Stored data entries
------

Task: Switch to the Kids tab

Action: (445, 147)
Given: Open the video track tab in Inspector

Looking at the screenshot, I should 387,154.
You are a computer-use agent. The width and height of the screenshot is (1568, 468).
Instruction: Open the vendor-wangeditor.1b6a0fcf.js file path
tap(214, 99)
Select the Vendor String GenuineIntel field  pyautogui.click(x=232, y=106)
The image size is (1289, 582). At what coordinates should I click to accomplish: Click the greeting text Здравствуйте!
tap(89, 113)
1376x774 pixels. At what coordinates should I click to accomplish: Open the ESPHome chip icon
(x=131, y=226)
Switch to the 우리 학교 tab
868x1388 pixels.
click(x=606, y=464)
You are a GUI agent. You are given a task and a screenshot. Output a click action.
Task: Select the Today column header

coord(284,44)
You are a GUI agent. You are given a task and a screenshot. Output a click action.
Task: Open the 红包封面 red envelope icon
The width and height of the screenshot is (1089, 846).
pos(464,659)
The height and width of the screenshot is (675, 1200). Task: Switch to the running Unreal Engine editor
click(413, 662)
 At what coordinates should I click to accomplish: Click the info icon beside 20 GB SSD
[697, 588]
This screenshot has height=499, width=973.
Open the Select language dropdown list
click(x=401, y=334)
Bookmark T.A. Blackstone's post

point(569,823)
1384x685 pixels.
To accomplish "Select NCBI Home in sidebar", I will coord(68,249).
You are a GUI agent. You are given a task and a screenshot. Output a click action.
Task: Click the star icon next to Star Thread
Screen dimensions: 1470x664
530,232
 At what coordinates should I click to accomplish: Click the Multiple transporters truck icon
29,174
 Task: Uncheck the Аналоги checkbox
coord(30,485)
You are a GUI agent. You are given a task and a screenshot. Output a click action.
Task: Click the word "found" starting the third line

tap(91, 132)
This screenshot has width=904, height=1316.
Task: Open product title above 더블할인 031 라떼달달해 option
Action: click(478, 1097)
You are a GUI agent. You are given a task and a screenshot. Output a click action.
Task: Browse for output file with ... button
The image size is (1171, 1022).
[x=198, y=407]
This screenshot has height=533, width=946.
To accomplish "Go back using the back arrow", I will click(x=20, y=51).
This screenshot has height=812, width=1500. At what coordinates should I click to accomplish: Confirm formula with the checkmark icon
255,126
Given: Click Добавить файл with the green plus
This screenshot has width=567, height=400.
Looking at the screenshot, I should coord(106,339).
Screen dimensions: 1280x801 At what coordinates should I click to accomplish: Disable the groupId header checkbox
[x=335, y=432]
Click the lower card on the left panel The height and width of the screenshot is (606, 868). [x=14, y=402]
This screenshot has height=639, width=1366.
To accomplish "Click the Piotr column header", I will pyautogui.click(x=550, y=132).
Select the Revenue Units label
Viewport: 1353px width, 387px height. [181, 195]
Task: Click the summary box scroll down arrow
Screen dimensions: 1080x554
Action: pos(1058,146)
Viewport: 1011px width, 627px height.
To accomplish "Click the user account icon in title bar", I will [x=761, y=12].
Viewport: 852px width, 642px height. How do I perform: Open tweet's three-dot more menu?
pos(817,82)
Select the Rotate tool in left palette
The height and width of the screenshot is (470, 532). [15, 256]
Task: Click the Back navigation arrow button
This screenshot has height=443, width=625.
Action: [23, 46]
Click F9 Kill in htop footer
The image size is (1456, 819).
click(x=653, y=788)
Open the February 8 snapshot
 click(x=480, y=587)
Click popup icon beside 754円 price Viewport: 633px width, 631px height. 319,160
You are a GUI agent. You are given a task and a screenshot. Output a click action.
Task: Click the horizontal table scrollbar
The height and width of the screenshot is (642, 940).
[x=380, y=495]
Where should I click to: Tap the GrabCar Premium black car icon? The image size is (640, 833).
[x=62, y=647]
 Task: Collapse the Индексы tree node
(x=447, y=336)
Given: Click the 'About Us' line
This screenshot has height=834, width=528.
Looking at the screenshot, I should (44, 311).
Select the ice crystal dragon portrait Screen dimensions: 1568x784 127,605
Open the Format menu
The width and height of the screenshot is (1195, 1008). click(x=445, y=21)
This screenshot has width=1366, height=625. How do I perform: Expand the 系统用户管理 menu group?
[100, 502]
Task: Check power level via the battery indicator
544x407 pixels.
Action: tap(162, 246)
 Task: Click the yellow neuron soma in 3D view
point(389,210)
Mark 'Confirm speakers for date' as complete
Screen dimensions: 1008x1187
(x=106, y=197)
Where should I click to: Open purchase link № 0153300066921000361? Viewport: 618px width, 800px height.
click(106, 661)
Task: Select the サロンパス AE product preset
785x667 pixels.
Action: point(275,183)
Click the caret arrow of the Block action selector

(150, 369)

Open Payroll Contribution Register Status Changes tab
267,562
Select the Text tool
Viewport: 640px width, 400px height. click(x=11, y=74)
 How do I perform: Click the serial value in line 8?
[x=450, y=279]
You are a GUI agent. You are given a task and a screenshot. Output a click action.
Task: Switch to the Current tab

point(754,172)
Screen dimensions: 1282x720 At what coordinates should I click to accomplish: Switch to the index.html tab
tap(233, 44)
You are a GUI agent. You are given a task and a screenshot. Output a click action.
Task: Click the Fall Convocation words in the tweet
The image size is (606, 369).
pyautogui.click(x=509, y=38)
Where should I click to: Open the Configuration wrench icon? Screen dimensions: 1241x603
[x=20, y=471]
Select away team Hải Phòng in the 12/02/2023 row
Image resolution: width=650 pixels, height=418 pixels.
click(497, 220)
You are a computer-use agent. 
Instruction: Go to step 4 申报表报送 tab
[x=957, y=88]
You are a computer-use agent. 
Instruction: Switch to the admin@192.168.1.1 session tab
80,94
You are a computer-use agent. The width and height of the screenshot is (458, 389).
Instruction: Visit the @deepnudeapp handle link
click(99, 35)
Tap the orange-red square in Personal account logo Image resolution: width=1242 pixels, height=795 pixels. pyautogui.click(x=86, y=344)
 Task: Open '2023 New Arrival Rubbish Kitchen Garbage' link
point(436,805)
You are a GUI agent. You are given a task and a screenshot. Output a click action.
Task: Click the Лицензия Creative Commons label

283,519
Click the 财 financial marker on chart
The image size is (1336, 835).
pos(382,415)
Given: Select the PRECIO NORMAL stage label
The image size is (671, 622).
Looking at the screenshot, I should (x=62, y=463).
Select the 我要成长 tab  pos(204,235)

------

Exercise brief
Line by line, print the records above exactly as they stand.

Your solution
Task: Switch to the Kids tab

Action: (445, 147)
Given: Open the video track tab in Inspector

Looking at the screenshot, I should 387,154.
You are a computer-use agent. The width and height of the screenshot is (1568, 468).
Instruction: Open the vendor-wangeditor.1b6a0fcf.js file path
tap(214, 99)
Select the Vendor String GenuineIntel field  pyautogui.click(x=232, y=106)
The image size is (1289, 582). At what coordinates should I click to accomplish: Click the greeting text Здравствуйте!
tap(89, 113)
1376x774 pixels. At what coordinates should I click to accomplish: Open the ESPHome chip icon
(x=131, y=226)
Switch to the 우리 학교 tab
868x1388 pixels.
click(x=606, y=464)
You are a GUI agent. You are given a task and a screenshot. Output a click action.
Task: Select the Today column header

coord(284,44)
You are a GUI agent. You are given a task and a screenshot. Output a click action.
Task: Open the 红包封面 red envelope icon
The width and height of the screenshot is (1089, 846).
pos(464,659)
The height and width of the screenshot is (675, 1200). Task: Switch to the running Unreal Engine editor
click(413, 662)
 At what coordinates should I click to accomplish: Click the info icon beside 20 GB SSD
[697, 588]
This screenshot has height=499, width=973.
Open the Select language dropdown list
click(x=401, y=334)
Bookmark T.A. Blackstone's post

point(569,823)
1384x685 pixels.
To accomplish "Select NCBI Home in sidebar", I will coord(68,249).
You are a GUI agent. You are given a task and a screenshot. Output a click action.
Task: Click the star icon next to Star Thread
Screen dimensions: 1470x664
530,232
 At what coordinates should I click to accomplish: Click the Multiple transporters truck icon
29,174
 Task: Uncheck the Аналоги checkbox
coord(30,485)
You are a GUI agent. You are given a task and a screenshot. Output a click action.
Task: Click the word "found" starting the third line

tap(91, 132)
This screenshot has width=904, height=1316.
Task: Open product title above 더블할인 031 라떼달달해 option
Action: click(478, 1097)
You are a GUI agent. You are given a task and a screenshot. Output a click action.
Task: Browse for output file with ... button
The image size is (1171, 1022).
[x=198, y=407]
This screenshot has height=533, width=946.
To accomplish "Go back using the back arrow", I will click(x=20, y=51).
This screenshot has height=812, width=1500. At what coordinates should I click to accomplish: Confirm formula with the checkmark icon
255,126
Given: Click Добавить файл with the green plus
This screenshot has width=567, height=400.
Looking at the screenshot, I should coord(106,339).
Screen dimensions: 1280x801 At what coordinates should I click to accomplish: Disable the groupId header checkbox
[x=335, y=432]
Click the lower card on the left panel The height and width of the screenshot is (606, 868). [x=14, y=402]
This screenshot has height=639, width=1366.
To accomplish "Click the Piotr column header", I will pyautogui.click(x=550, y=132).
Select the Revenue Units label
Viewport: 1353px width, 387px height. [181, 195]
Task: Click the summary box scroll down arrow
Screen dimensions: 1080x554
Action: pos(1058,146)
Viewport: 1011px width, 627px height.
To accomplish "Click the user account icon in title bar", I will [x=761, y=12].
Viewport: 852px width, 642px height. How do I perform: Open tweet's three-dot more menu?
pos(817,82)
Select the Rotate tool in left palette
The height and width of the screenshot is (470, 532). [15, 256]
Task: Click the Back navigation arrow button
This screenshot has height=443, width=625.
Action: [23, 46]
Click F9 Kill in htop footer
The image size is (1456, 819).
click(x=653, y=788)
Open the February 8 snapshot
 click(x=480, y=587)
Click popup icon beside 754円 price Viewport: 633px width, 631px height. 319,160
You are a GUI agent. You are given a task and a screenshot. Output a click action.
Task: Click the horizontal table scrollbar
The height and width of the screenshot is (642, 940).
[x=380, y=495]
Where should I click to: Tap the GrabCar Premium black car icon? The image size is (640, 833).
[x=62, y=647]
 Task: Collapse the Индексы tree node
(x=447, y=336)
Given: Click the 'About Us' line
This screenshot has height=834, width=528.
Looking at the screenshot, I should (44, 311).
Select the ice crystal dragon portrait Screen dimensions: 1568x784 127,605
Open the Format menu
The width and height of the screenshot is (1195, 1008). click(x=445, y=21)
This screenshot has width=1366, height=625. How do I perform: Expand the 系统用户管理 menu group?
[100, 502]
Task: Check power level via the battery indicator
544x407 pixels.
Action: tap(162, 246)
 Task: Click the yellow neuron soma in 3D view
point(389,210)
Mark 'Confirm speakers for date' as complete
Screen dimensions: 1008x1187
(x=106, y=197)
Where should I click to: Open purchase link № 0153300066921000361? Viewport: 618px width, 800px height.
click(106, 661)
Task: Select the サロンパス AE product preset
785x667 pixels.
Action: point(275,183)
Click the caret arrow of the Block action selector

(150, 369)

Open Payroll Contribution Register Status Changes tab
267,562
Select the Text tool
Viewport: 640px width, 400px height. click(x=11, y=74)
 How do I perform: Click the serial value in line 8?
[x=450, y=279]
You are a GUI agent. You are given a task and a screenshot. Output a click action.
Task: Switch to the Current tab

point(754,172)
Screen dimensions: 1282x720 At what coordinates should I click to accomplish: Switch to the index.html tab
tap(233, 44)
You are a GUI agent. You are given a task and a screenshot. Output a click action.
Task: Click the Fall Convocation words in the tweet
The image size is (606, 369).
pyautogui.click(x=509, y=38)
Where should I click to: Open the Configuration wrench icon? Screen dimensions: 1241x603
[x=20, y=471]
Select away team Hải Phòng in the 12/02/2023 row
Image resolution: width=650 pixels, height=418 pixels.
click(497, 220)
You are a computer-use agent. 
Instruction: Go to step 4 申报表报送 tab
[x=957, y=88]
You are a computer-use agent. 
Instruction: Switch to the admin@192.168.1.1 session tab
80,94
You are a computer-use agent. The width and height of the screenshot is (458, 389).
Instruction: Visit the @deepnudeapp handle link
click(99, 35)
Tap the orange-red square in Personal account logo Image resolution: width=1242 pixels, height=795 pixels. pyautogui.click(x=86, y=344)
 Task: Open '2023 New Arrival Rubbish Kitchen Garbage' link
point(436,805)
You are a GUI agent. You are given a task and a screenshot. Output a click action.
Task: Click the Лицензия Creative Commons label

283,519
Click the 财 financial marker on chart
The image size is (1336, 835).
pos(382,415)
Given: Select the PRECIO NORMAL stage label
The image size is (671, 622).
Looking at the screenshot, I should (x=62, y=463).
Select the 我要成长 tab  pos(204,235)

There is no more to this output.